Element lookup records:
* START *

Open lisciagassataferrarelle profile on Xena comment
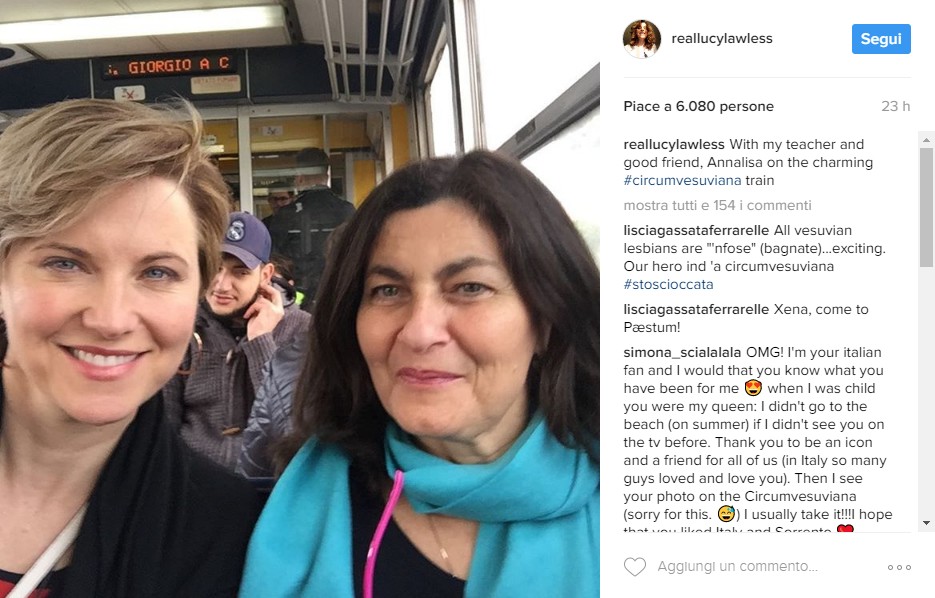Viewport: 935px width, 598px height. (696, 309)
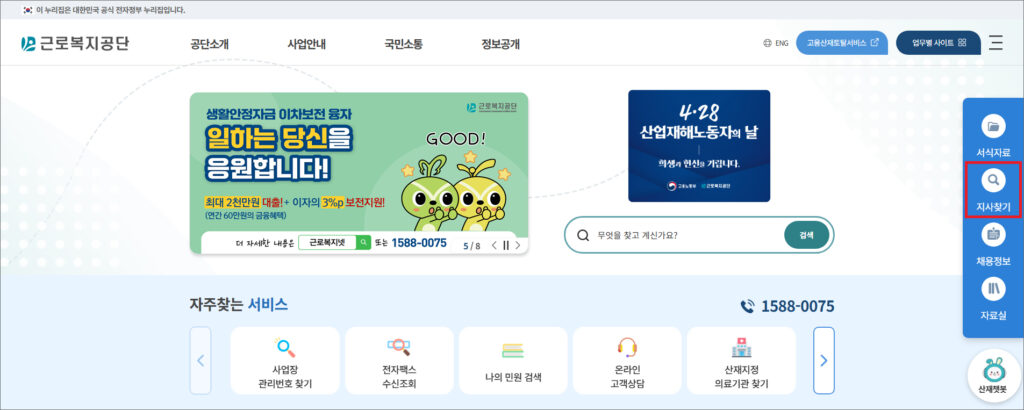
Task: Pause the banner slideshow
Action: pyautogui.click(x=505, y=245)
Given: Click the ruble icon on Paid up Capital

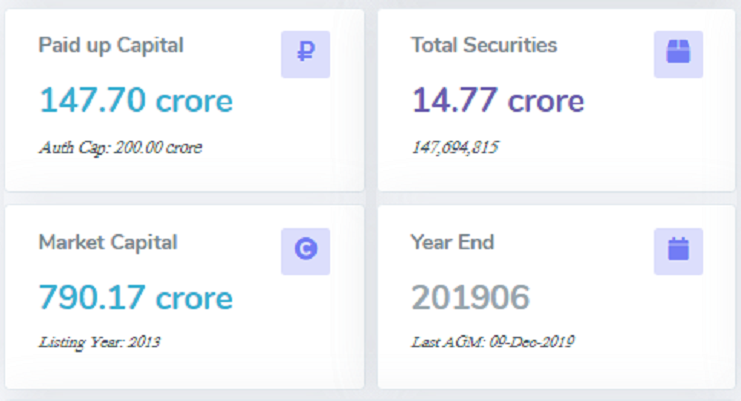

* END *

■ Task prompt: Recast the lines of the records above as a Markdown table with two columns, "Row" and "Line," giving each non-blank line its own numbered row and omitting blank lines. Leave the pictures out of the answer.

■ Response to this task:
| Row | Line |
|---|---|
| 1 | Open lisciagassataferrarelle profile on Xena comment |
| 2 | Viewport: 935px width, 598px height. (696, 309) |
| 3 | Task: Pause the banner slideshow |
| 4 | Action: pyautogui.click(x=505, y=245) |
| 5 | Given: Click the ruble icon on Paid up Capital |